The above code can be transformed into the exact same code-block as above, where we filled the database with two records. How is this achieved? Take a look at the following code.

module Microsoft.Samples
{
  import Language;

  language MusicLibraryLanguage
  {
    syntax Main = s:Statement+ => MusicLibrary(valuesof(s){l

    syntax Statement = al:Grammar.TextLiteral "by" ar:Gramar.TextLiteral "is" ?????
    => { Album {al}, Artist {ar}, Rating

    @{(Classification["keyworkd"]} // colorize "awful"
    token Rating1 = "terrible" | "awful";
    token Rating2 = "so so";
    token Rating3 = "awesome";

    syntax Rating = Rating1 => 1 | Rating2 => 2 | Rating3 => 3;

    interleave skippable = Base.Whitespace
  }
}

I lost the code where it says “????”. The above code tells to look at by and is and takes the text there and parse it. It than looks at the rating and gives it an actual number. The Classification keyword makes the words “terrible” and “awful” become bold in the editor.

Now is this awesome or what? I’m so excited by this. This is one of the biggest steps in my history of developing software. You can now write code like

Give me a table called “Customers” with a primary key called “Id” and make it an integer with identity on, seeding from 1.

The best thing is, if you can think of a way to make that sentence shorter or more self-explaining, go ahead! Use MGrammer to define your own textual DSL. MService Another great demo was when they showed MService. With only a few lines of code (my battery ran flat, so I could not copy the code, but I photographed it and it will come in this blog!) they created a WCF service where they could upload an image and request it again, using a WF workflow. In about 38 lines of code, { and } on empty lines included!!!
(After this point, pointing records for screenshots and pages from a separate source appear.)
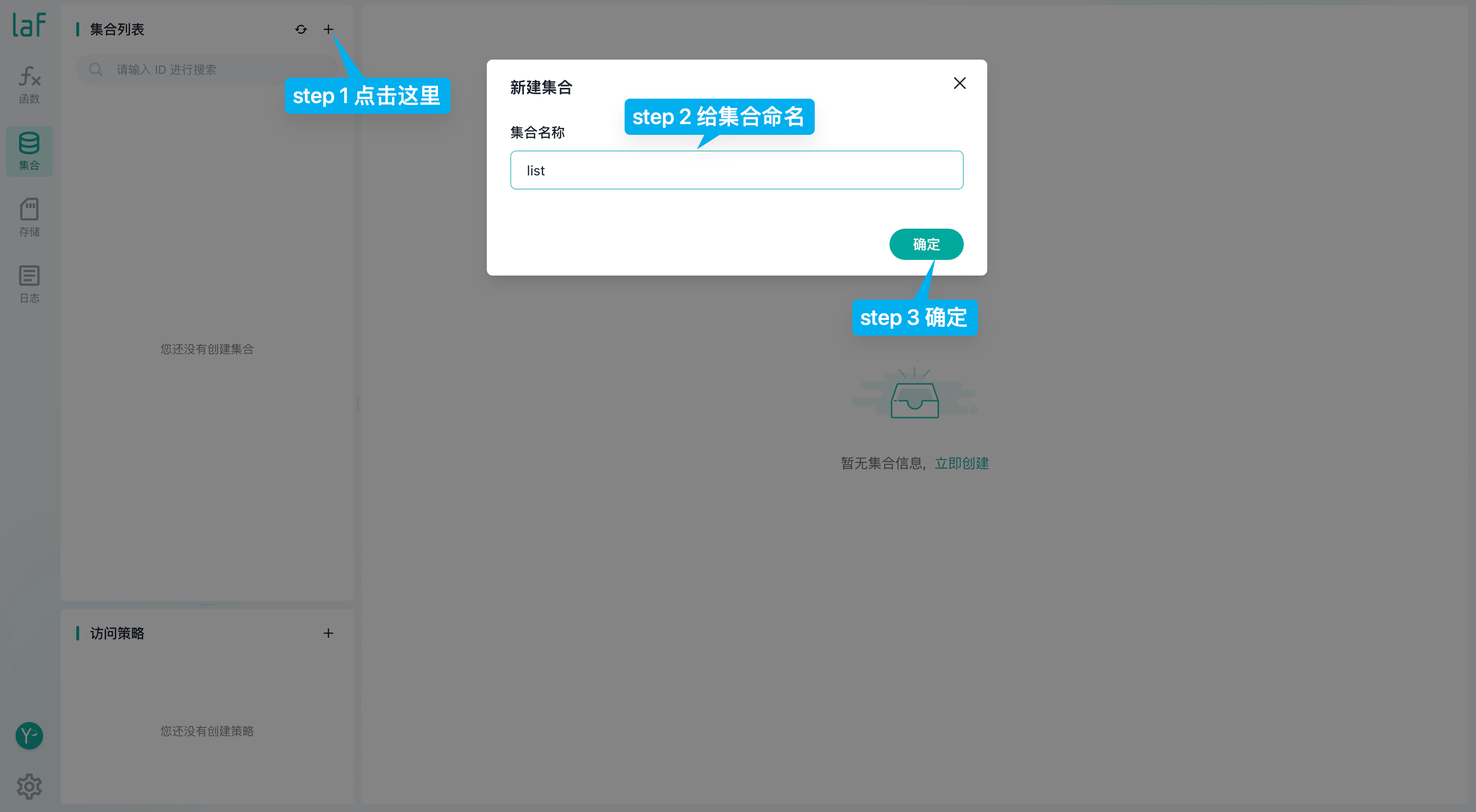The image size is (1476, 812).
Task: Open the 函数 functions section
Action: 29,84
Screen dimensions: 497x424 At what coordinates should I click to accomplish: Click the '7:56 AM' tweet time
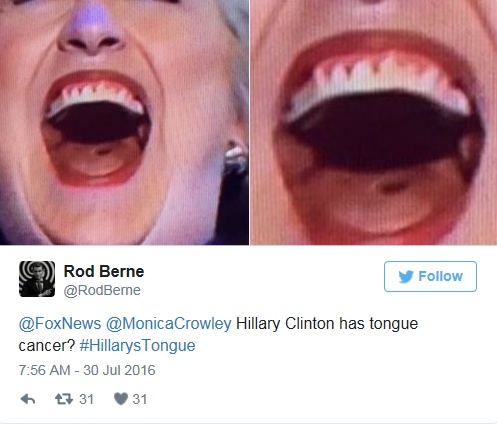click(44, 370)

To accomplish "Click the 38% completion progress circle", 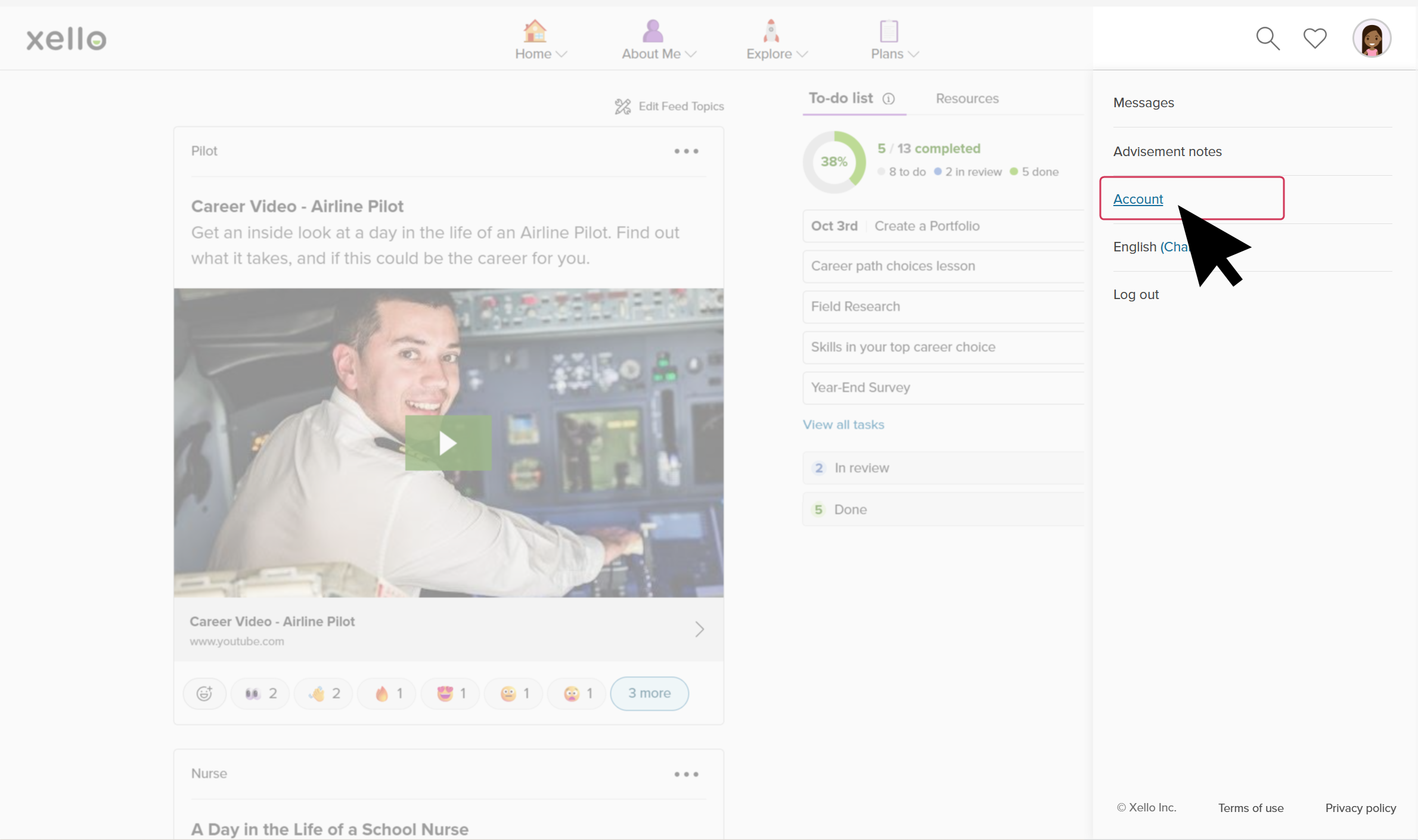I will pos(834,161).

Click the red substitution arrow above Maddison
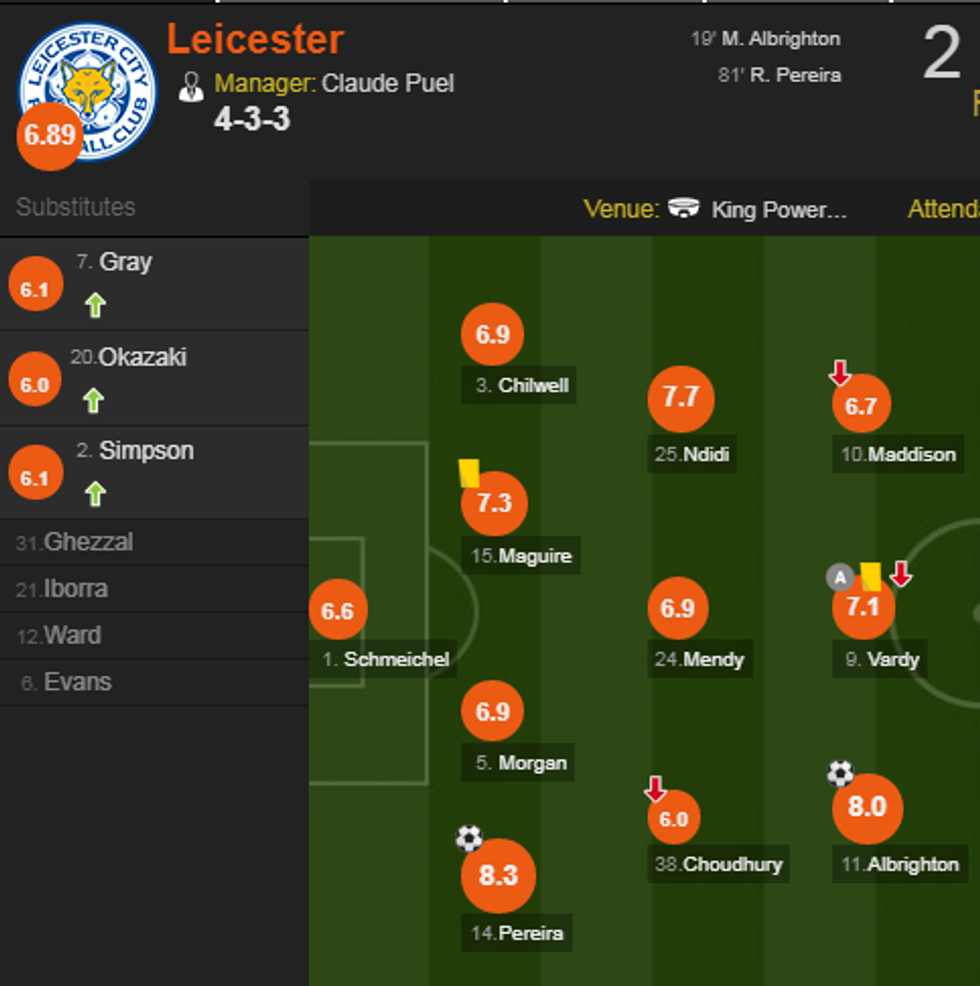click(840, 372)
Courtesy of Paul Gielens, I got the code from his weblog. The following starts a REST enabled WCF Service with a WF Writeline activity. Not a Console.Writeline, but a real WF activity.

module Service25 
{ 
  service Service 
  { 
    operation Echo(str : text) : Text 
    { 
      .UriTemplate = "echo/{str}"; 
      WriteLine { Text = "Message : " + str } 
      return str; 
    } 
  } 
}

Debugging At first I thought this was an awesome code generator. But boy was I wrong. They showed debugging and hitting breakpoints inside the textual DSL!!! The stack and locals windows showed the WCF channels and WF activities active. Can you believe it? Probably not, you just have to watch the stream on Channel9.

I’m now going to follow Don Box, hold on for more!

Loving it, loving it, loving it, as Don Box would say!